Robert I. Toll - Chairman of the Board, CEO: “We believe there is growing pent-up demand from those who have postponed buying during the past almost three years. When we run promotions and work the phones for an area, our rate of deposits improves significantly… Although the rate of cancellations as a percentage of our backlog remain quite elevated… total cancellations during Q3 of 195 were the lowest quarterly total in over two years. We believe this reduction in cancellations is a positive indication for our industry as perhaps more buyers in our backlogs are willing and able to get to the finish line…Traffic, it’s still dismal… It’s consistent, however. It has not gotten any worse for the last three quarters, so we feel as though we’ve stabilized but I don’t want to give you the indication that that makes us feel good. It’s as though we walked into the tar pits, sunk up to our nose, our feet are touching a ledge and we are not going down any further but that sure doesn’t make us feel that comfortable." 

Robert Toll’s famous quarterly ‘F Report’:

“It is believed that I am not helping to restore confidence in the market by rating markets as F-minus, F, or F-plus. For my review of the markets, therefore, I shall be more circumspect than in the past. Please refer to the last report for decoding this review. Starting with the Northwest, Massachusetts remains unchanged, while Connecticut is currently the best market we have in the country. The New York suburbs are about the same as they were last time. Most recently, we’ve had a little more interest in the New York City urban markets of Brooklyn, Jersey City, and Hoboken than in the past few months. The Jersey suburbs are a hair better than in the last report. In the Midwest, unfortunately it’s about the same for the Detroit, Chicago, and Minneapolis markets. In the mid-Atlantic region, things are also pretty much unchanged in Northern Virginia and Maryland. In the South, Raleigh has slipped a little, so has Charlotte. Unfortunately, South Carolina, Georgia, most of Florida, are pretty much the same as they were in our last report, except Naples, which is doing better than the rest of Florida. Texas also is about the same as the last report, except that we had a little softening in the Dallas market. In the West, unfortunately, California, Arizona, and Nevada are all pretty much as they were. Denver is doing a little better.”

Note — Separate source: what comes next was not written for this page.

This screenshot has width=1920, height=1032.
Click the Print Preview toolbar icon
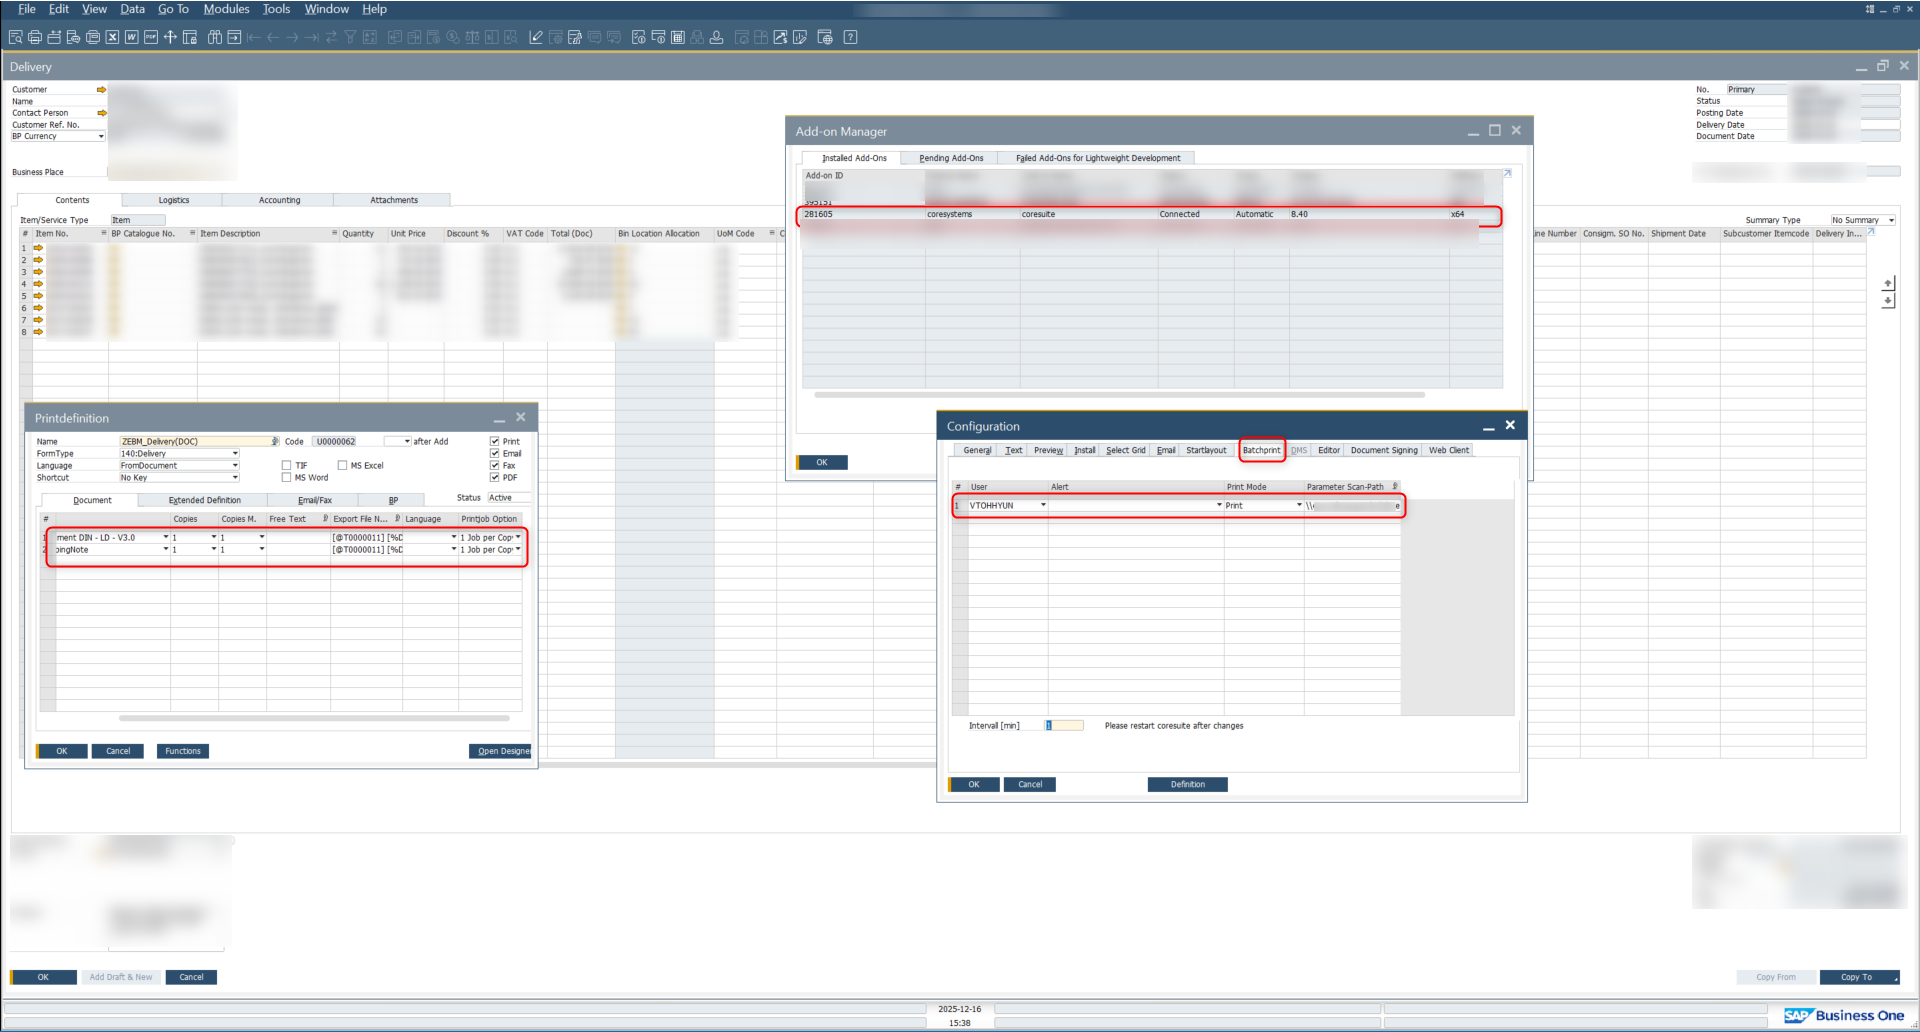pos(16,37)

On buying other homebuilders or their land:
 
Dan Oppenheim - Credit Suisse: “As you look at some of the opportunities out there with some of the privately held builders who are challenged financially, just given your balance sheet, what is your appetite for that…?

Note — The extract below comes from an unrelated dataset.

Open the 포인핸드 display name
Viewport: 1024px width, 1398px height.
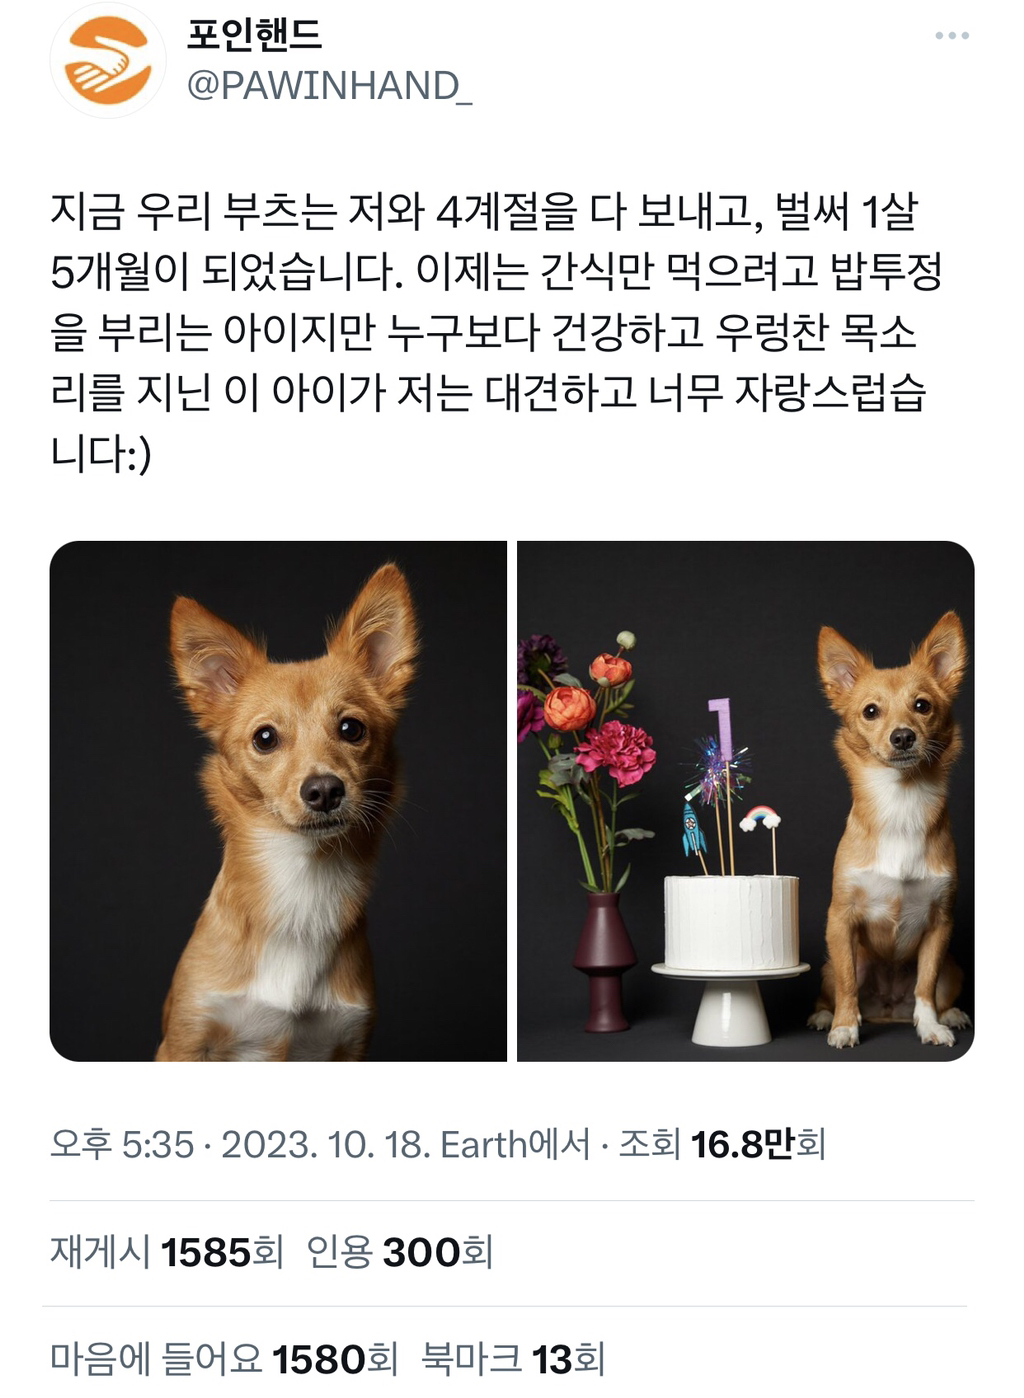click(254, 36)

RIT: We will not hesitate to buy assets if we think they are a steal. We’re not looking to buy the builders. I don’t think we’d be able to because most of their assets probably are under water and nobody is going to shoot themselves, so they are not going to give us a price that puts them under water. But we are more than happy to talk to those who are financing the unfortunates… Every week we are seeing more and more offerings from banks, from hedge funds and the other side of that coin is a bank or a hedge fund is offering it as opposed to a builder, somebody has gone out of the business…  [Prices] are not stabilizing, land prices are dropping… In the last month or so we are starting to see some deals that are good enough for us… to think about whether we should make an offer or not. So I would say the land market is finally opening up.”

On construction employment:

RIT: “More and more are turning away from the business, or having the business unfortunately turn them away and therefore the labor pools are shrinking. And when the market turns, it will be difficult to find subs to keep up with production, I predict, and you will see shortfalls in supply because of that.”

On mortgages:

RIT: "...You have conforming jumbos that were… 7.29%, and that 7.29% will be reduced after the end of the year; the jumbo limit drops to 6.25% -- Congress in its wisdom took the 7.29% that they had given earlier in the year back down to 6.25%, so those jumbos only have an eighth spread over the old conforming, which was 4.17%, and we’re not subsidizing any of this."

Timothy Jones - Wasserman & Associates: "You said there’s a three quarter point difference between the conventional, the conforming and non-conforming jumbos. Is that correct?"

RIT: "Yeah, that was for those that were not within the Fannie Mae, Freddie Mac limits. Those are jumbos that exceed the 7.29% today."

Don Salmon, President of TBI Mortgage: "Roughly 20% of our TBI mortgages production was true [non-conforming] jumbo, 80% was saleable to Fannie Mae, including that jumbo, the conforming jumbo piece. Our average down payment, our average LTV for the quarter was about 67%... Conforming jumbos, the definition of conforming jumbo is an A paper loan. It would be saleable to Fannie Mae for any reason other than loan amount."

On lending standards:

DS: What we are seeing is some LTV buckets tightening up. We’re not seeing a lot of tightening in the debt-to-income ratio type measures but it’s really mostly in LTV, in loan-to-value type measures. In terms of documentation, that’s already taken place."

RIT: “[Also,] people that want to rent their old home are now up against specific regulation as opposed to negotiation with a bank saying look, the old home is easily covered. It doesn’t -- it’s not that material. They can easily handle it. Now the regs say that you have to have 30% equity in the old home, that you need six months of rent receipts --"

DS: That’s a Fannie Mae regulation, by the way. That has not been adopted by everybody in the industry yet.”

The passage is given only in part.